Early Monday morning on my way down to Morgantown to find a flower shop job, I stopped at the clinic to see Dr. Sands. It was good fortune that he was available without a wait. After he invited me into his office and motioned to the patient’s chair, Dr. Sands reminded me of my appointment with him for next Thursday.
I told him, “The sleeping pills you prescribed worked fairly well but only if I take two at a time instead of one. I’m almost out and I need a new prescription.”
My request sounded simple and straightforward but Dr. Sands wanted more details of my nightmares, which he called “fatigue- driven hallucinations.” Since I couldn’t remember what details I had disclosed in our first session, I decided to tell him the full truth of the attacks, not as nightmares, but as the reality I experienced. He listened patiently with no expressive reaction.
When I was finished with my tales of terror, Dr. Sands excused himself saying he wanted to consult with the clinic supervisor. He returned with a stocky, balding psychiatrist, Dr. Green, and I was asked to re-tell my story of the demonic attacks for the benefit of Dr. Green. Afterward, both doctors excused themselves, saying they wanted to talk without me being present, and they left the office. After a few minutes, Dr. Green returned and sat down in the chair next to mine. His tone was somber and slow as he spoke, “We believe you are suffering from a condition called, Borderline Personality.”
“Borderline of what?” I asked.
Dr. Green continued as if I hadn’t spoken. “We do not treat this disorder at this clinic and so I must ask you to leave and seek treatment elsewhere.” He sat back in the chair, his eyes steady on me.
I was confused at his remark and asked, “I’m sorry, did you say you cannot treat me or you will not treat me?”
“Again,” Dr. Green said with a bite, “I must ask you to leave. We do not treat borderline personality disorders here.”
“OK…” I started as acceptance of his words began to sink in. “Could you at least tell me what a borderline disorder is? Am I borderline between depressed and exhausted? Or borderline between anxiety and hallucinations? I really don’t understand. I just need help sleeping.”

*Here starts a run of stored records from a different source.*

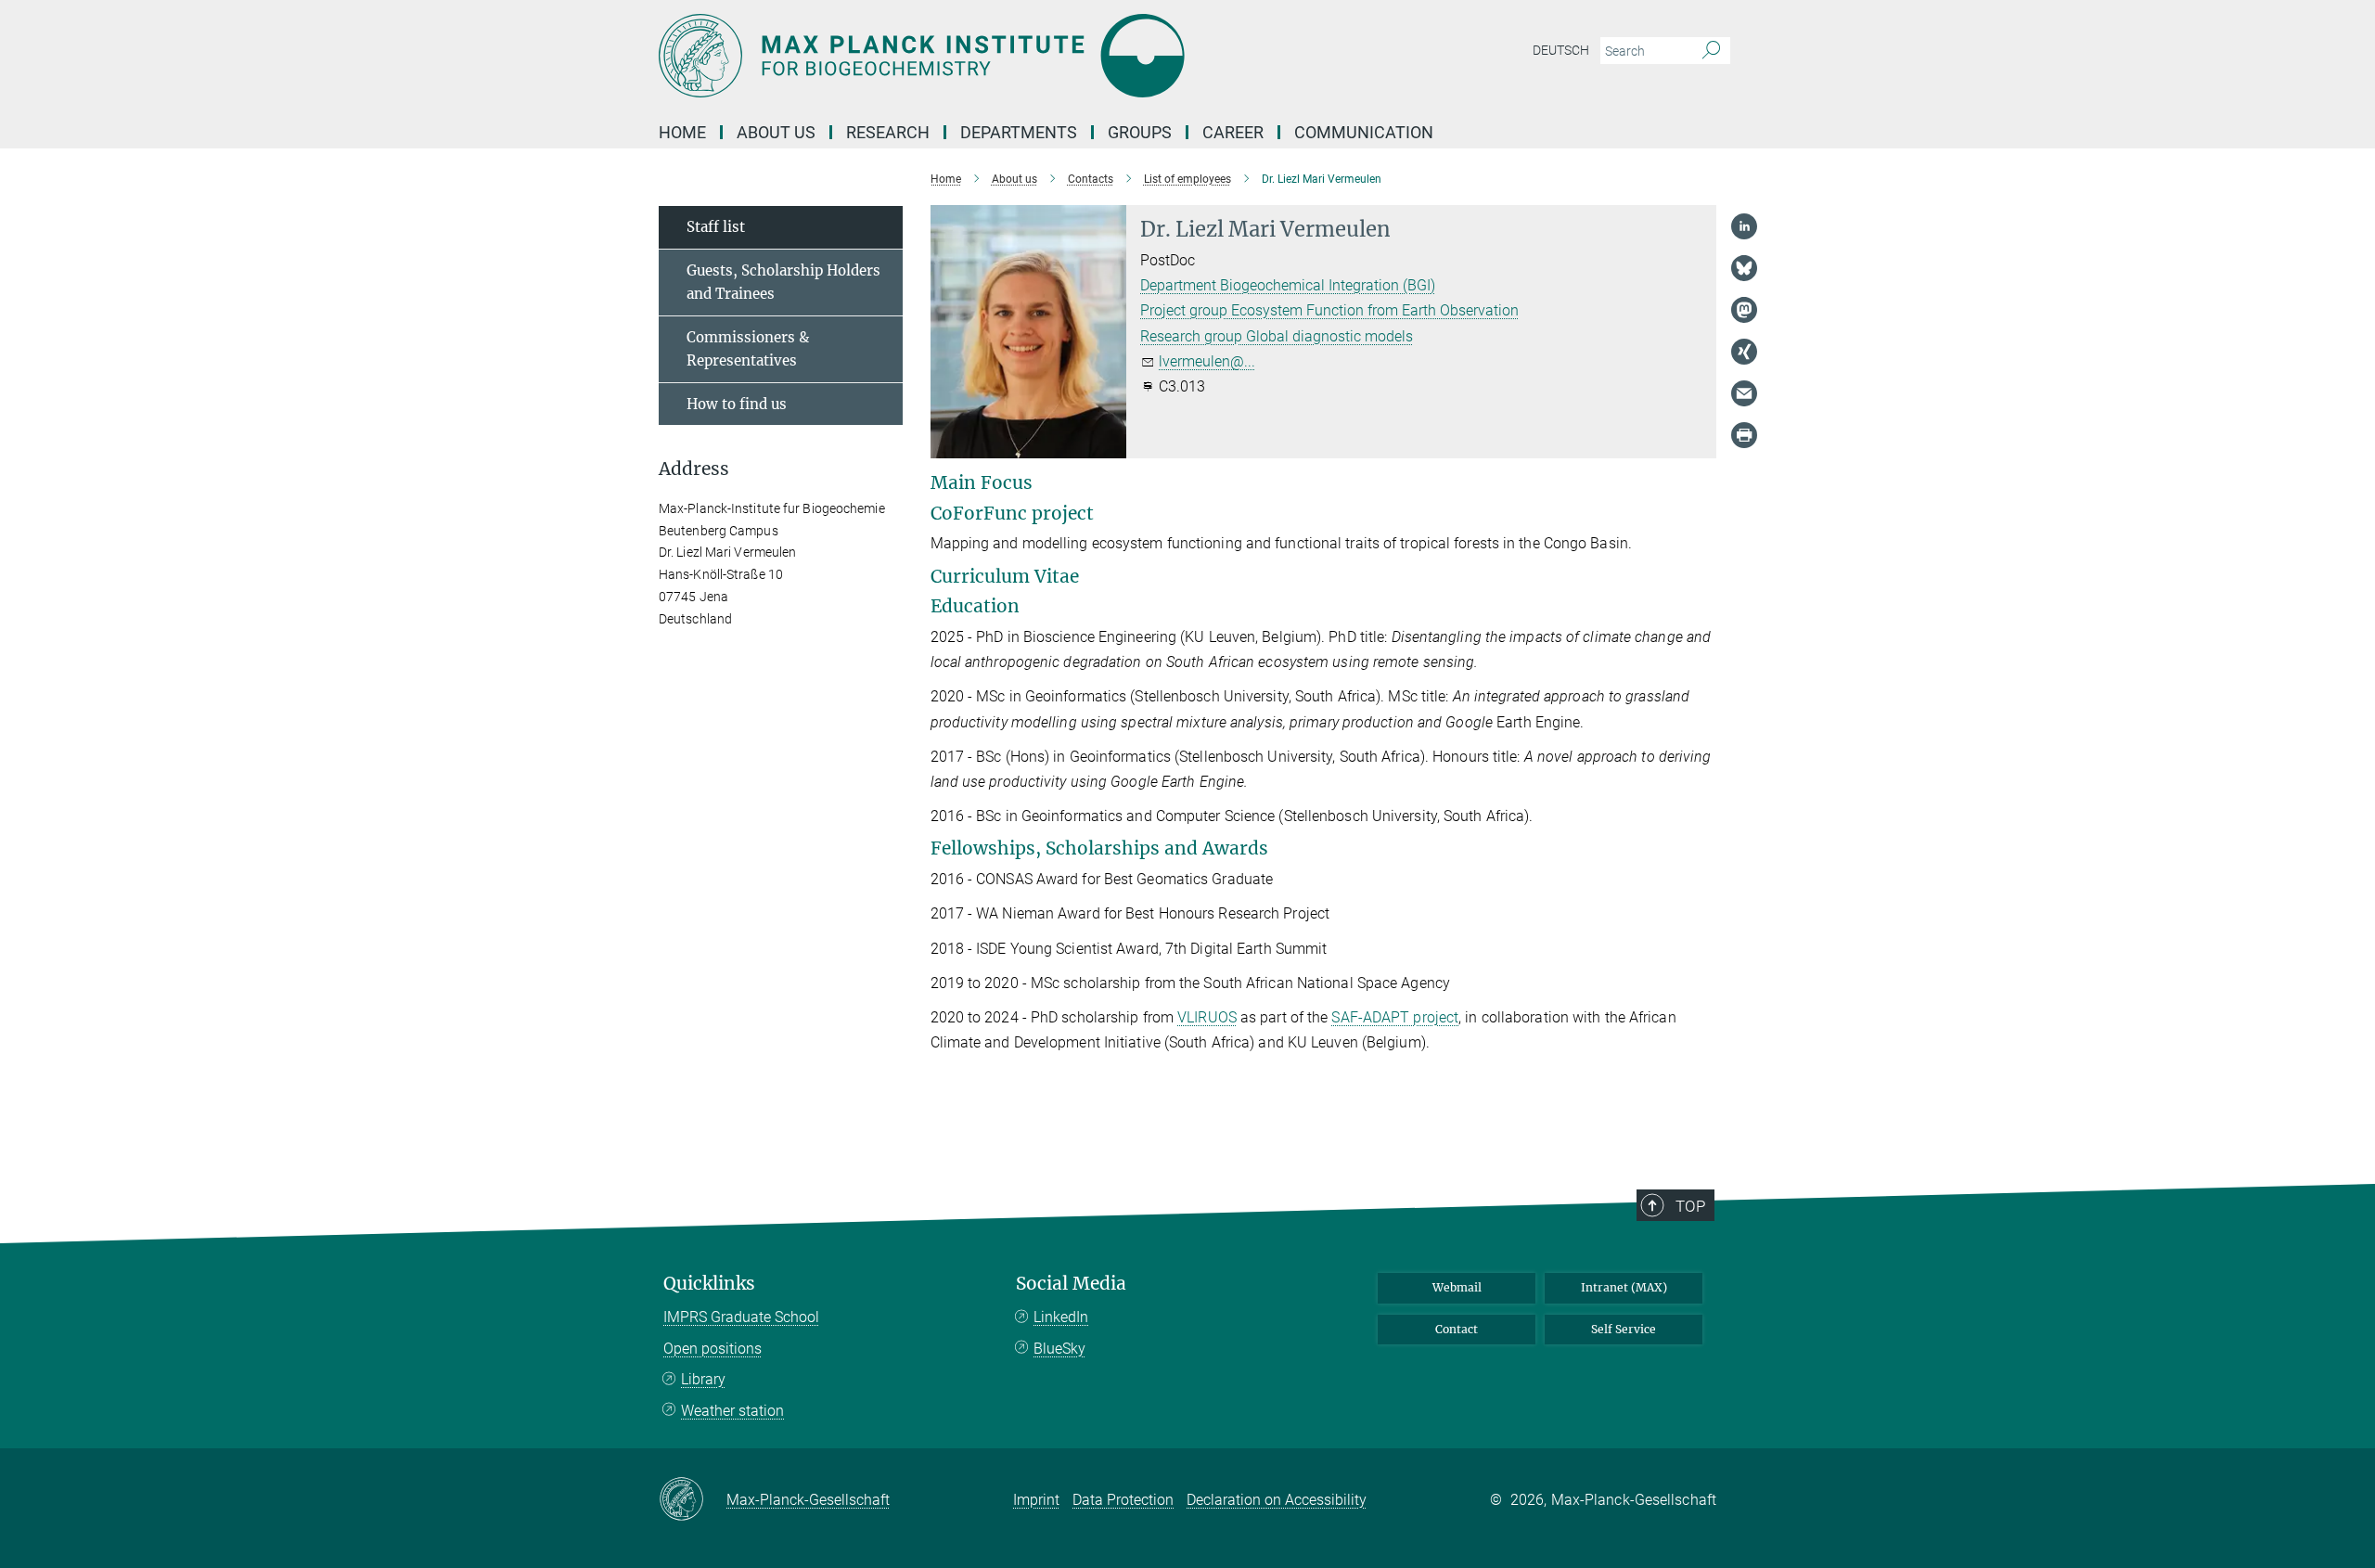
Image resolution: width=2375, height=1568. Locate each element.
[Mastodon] (1744, 310)
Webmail (1457, 1287)
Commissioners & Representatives (748, 349)
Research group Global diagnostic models (1276, 336)
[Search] (1711, 51)
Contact (1456, 1329)
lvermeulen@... (1207, 361)
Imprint (1036, 1500)
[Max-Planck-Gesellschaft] (692, 1500)
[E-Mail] (1744, 393)
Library (703, 1379)
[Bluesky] (1744, 268)
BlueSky (1059, 1348)
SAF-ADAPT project (1394, 1017)
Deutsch (1561, 50)
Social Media (1071, 1283)
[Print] (1744, 435)
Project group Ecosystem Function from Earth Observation (1329, 310)
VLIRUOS (1207, 1017)
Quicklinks (709, 1283)
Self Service (1623, 1329)
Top (1690, 1206)
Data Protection (1123, 1500)
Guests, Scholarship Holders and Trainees (783, 282)
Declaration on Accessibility (1277, 1500)
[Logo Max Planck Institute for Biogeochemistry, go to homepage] (1006, 55)
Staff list (716, 227)
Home (682, 132)
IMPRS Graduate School (741, 1317)
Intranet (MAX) (1624, 1287)
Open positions (712, 1348)
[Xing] (1744, 352)
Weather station (732, 1411)
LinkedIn (1060, 1317)
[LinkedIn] (1744, 226)
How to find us (737, 404)
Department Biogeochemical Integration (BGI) (1287, 285)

Dr. Green stood up and opened the office door. “Good-day, Ms. Tricot and good luck,” he said gently pushing me out of the office and the clinic with his hand on my back.
I sat in my car for a minute, wondering what had just happened. I had been kicked out of a psychiatric clinic because my personality straddled some undefined borderline.
Shaking off the confusion, I continued my trek down the mountain to Leah’s house. Over mid-morning coffee, I asked Leah if she had ever heard of borderline personality disorder.
She asked, “Borderline of what?”
“That’s what I asked, too!” I exclaimed, “But he refused to tell me!”
I told Leah about the clinic and the sleep aids I had gotten from Dr. Sands that worked better than the over-the-counter kind.
“Doctors make a lot of uneducated guesses based on five minutes of conversation,” Leah said, dismissing the doctor’s rudeness. Her attitude toward the psychiatric science was contagious and in that moment, blind acceptance of my life’s contradiction crystallized.
The attacks were still happening as they had been, unchanged for twenty years. No matter what treatment I had received whether it was medical, holistic, psychiatric, homeopathic, psychological, psychic, magical, meditative or even backwoods exorcism, it still did not change anything. My black shrouded assailant still appeared every night, emerging three or four times during the day, to curse, beat and laugh at me. It had burned and bit under my flesh until I tore my own skin. Loud chaotic insults and constant threats of, “I’ll beat you until you die,” had been screamed at me, unaltered, no matter what, for twenty years.
I saw those years like a large maze that was set in darkness, which I was destined to wander until the demon would finally carry out Its final threat. At that moment, I knew two things; nothing could save me and I had only a few years left. The pressing question of the moment was what to do with my few remaining years.